Abstract

This secondary analysis examined the relationships between Patient Activation Measure (PAM) scores, use of health services, and HgA1C. A feasibility study was conducted for a community-based intervention for high-risk adults with uncontrolled diabetes. Data were collected at baseline and monthly, including PAM and modified Diabetes Self-Management Assessment Report Tool. Participants (n=58) were randomized to a 3-month nurse (RN) telephone management or community health worker (CHW) in-home intervention, focusing on medication adherence, timely follow-up, diabetes self-management coaching, and linkage to resources. Sample was mostly female (73%), African-American (90%), low income (75%), high school education or less (80%), and mean age of 59years.

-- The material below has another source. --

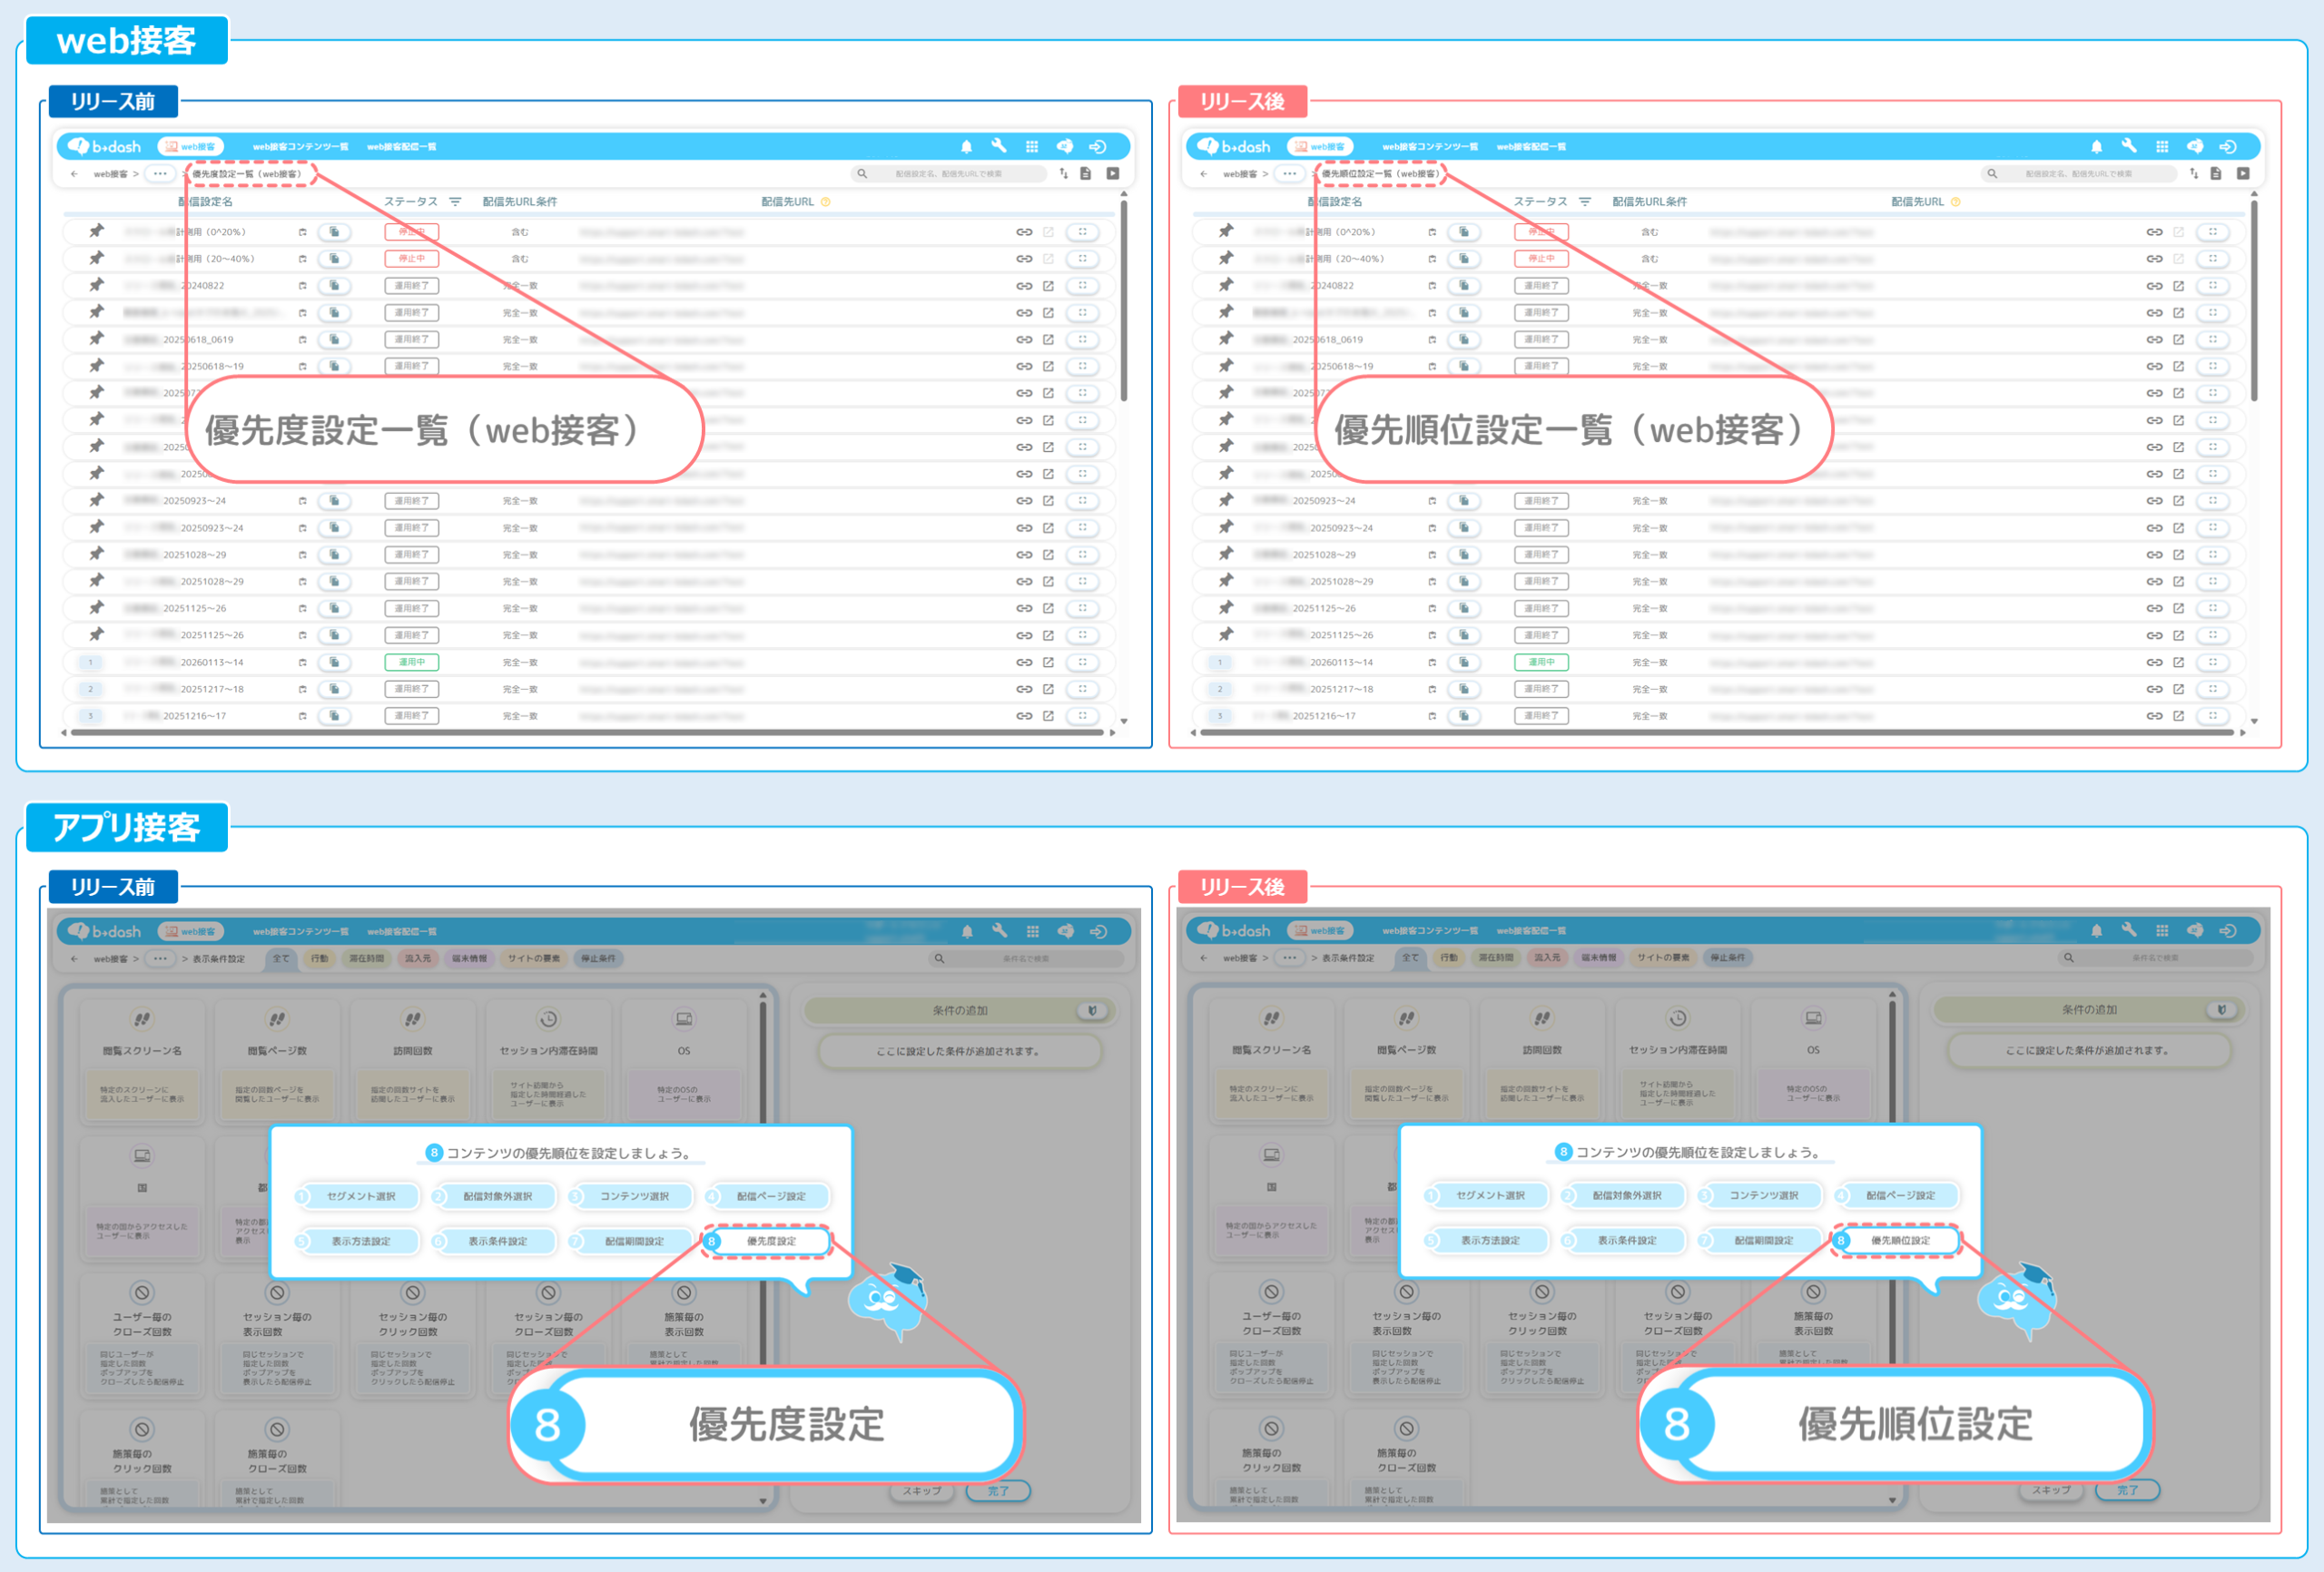Expand breadcrumb ellipsis button in web接客 リリース後 panel
Image resolution: width=2324 pixels, height=1572 pixels.
tap(1289, 174)
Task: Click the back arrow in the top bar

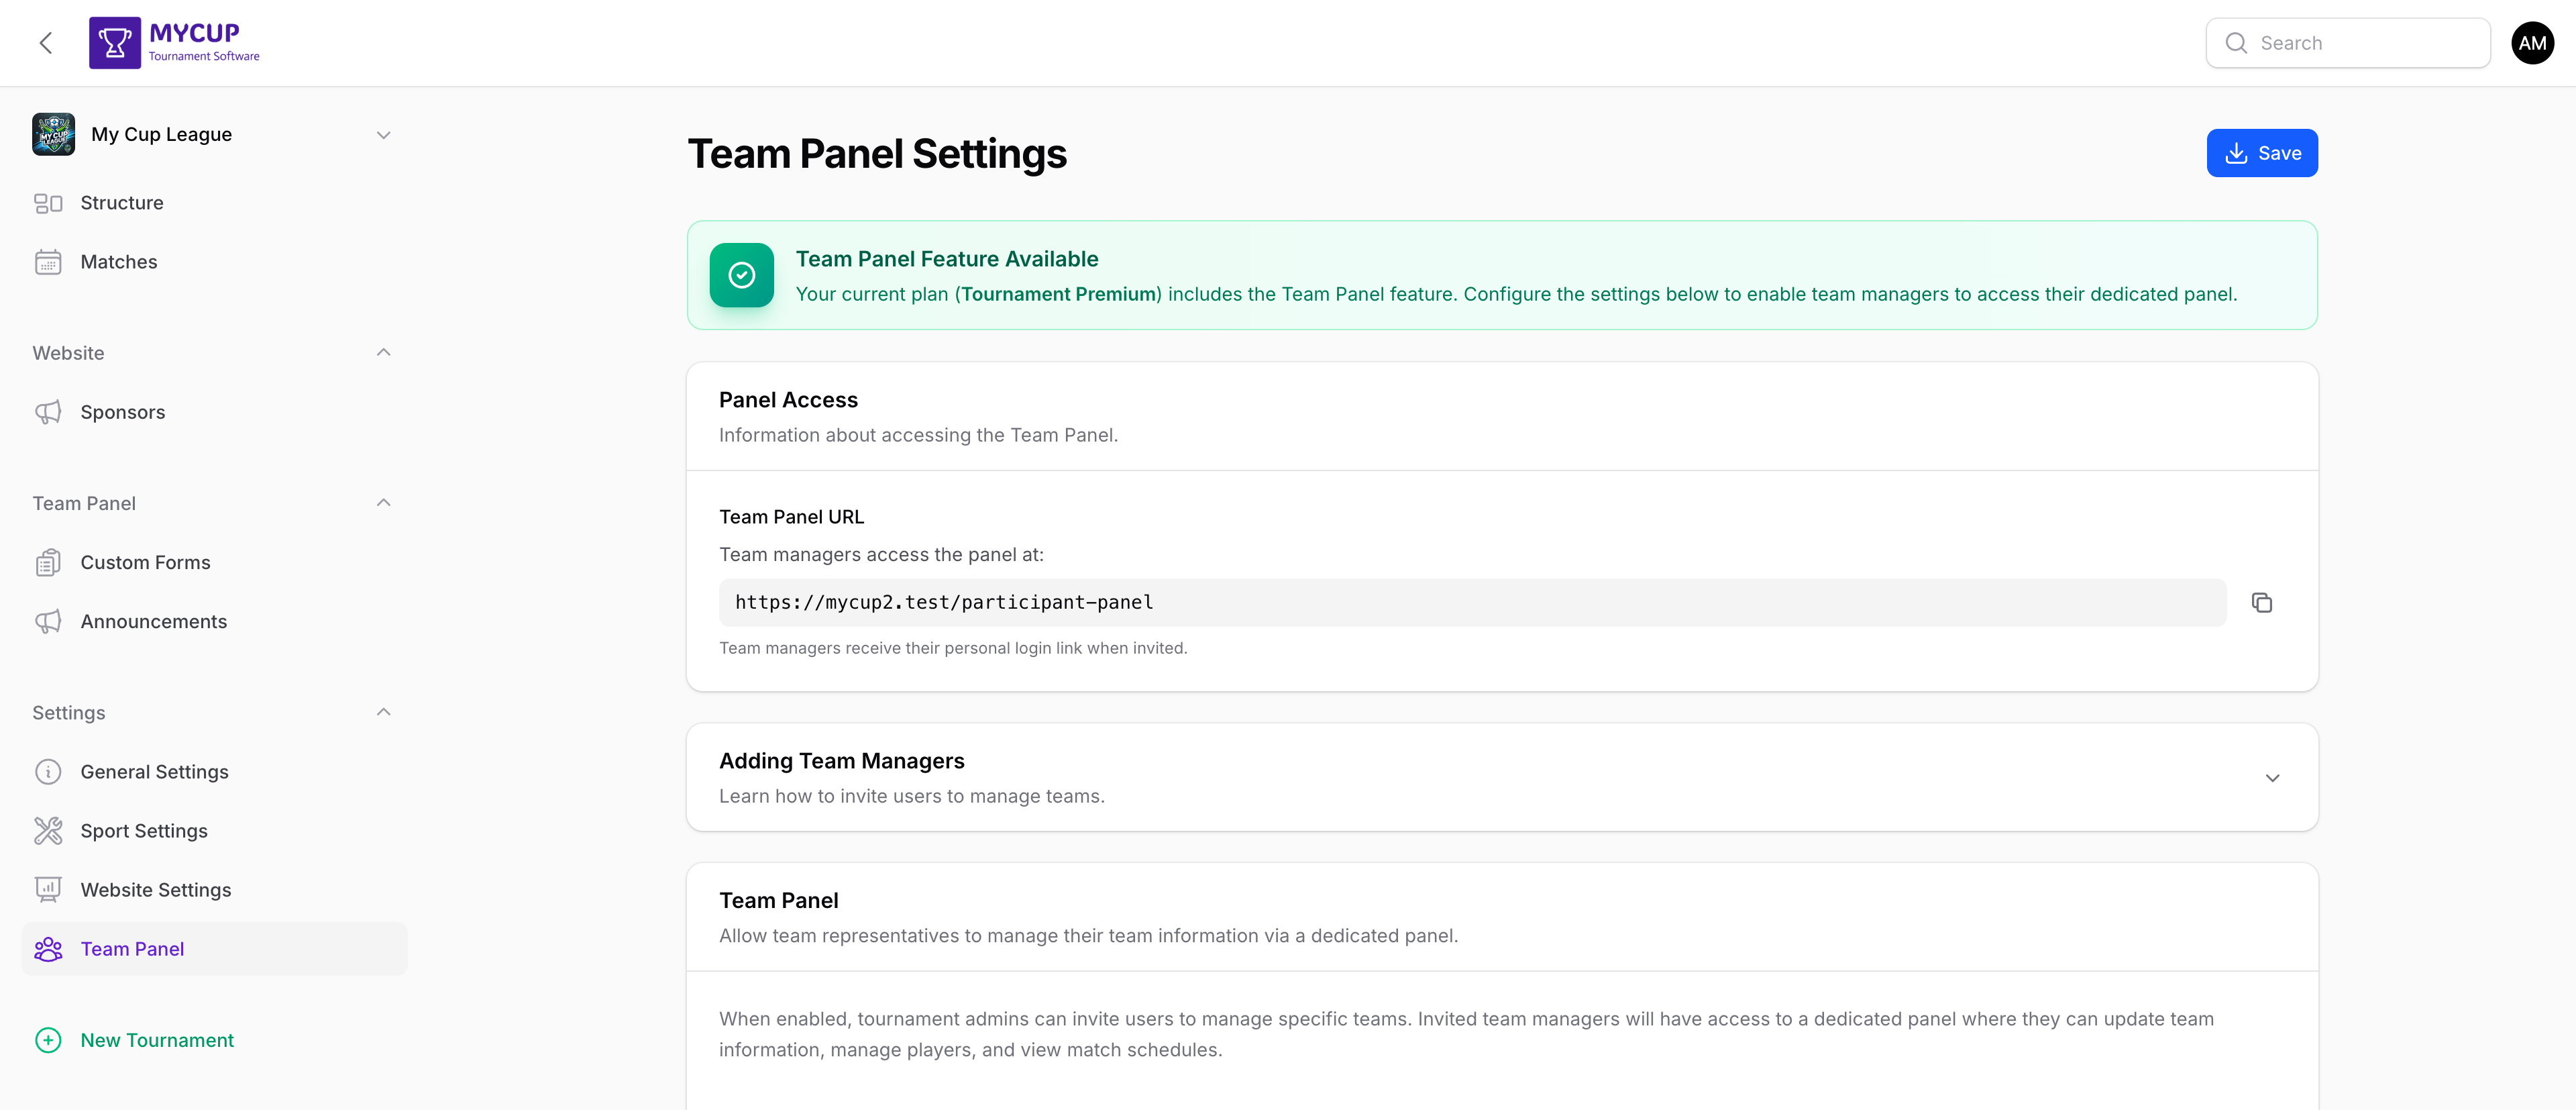Action: [x=46, y=42]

A positive association between PAM score and self-reported diabetes care recommendations was found (r=.356, p=.014) and significant correlation between baseline PAM score and HgA1C levels (r=-.306, p=.029). A paired samples t test showed statistically significant increases in PAM scores in the CHW intervention group (mean increase +8.5, CI [+2.49 to +14.65]); baseline (M=60.31, SD=13.3) to end of study ([M=68.89, SD=16.39], t(22)=2.924, p=.008 [two-tailed]). A community-based approach to diabetes management demonstrated a positive effect on patient activation. Although disparities in health care access among rural, low-income populations exist, community-based interventions show potential for improving patient engagement in diabetes management and recommended health services.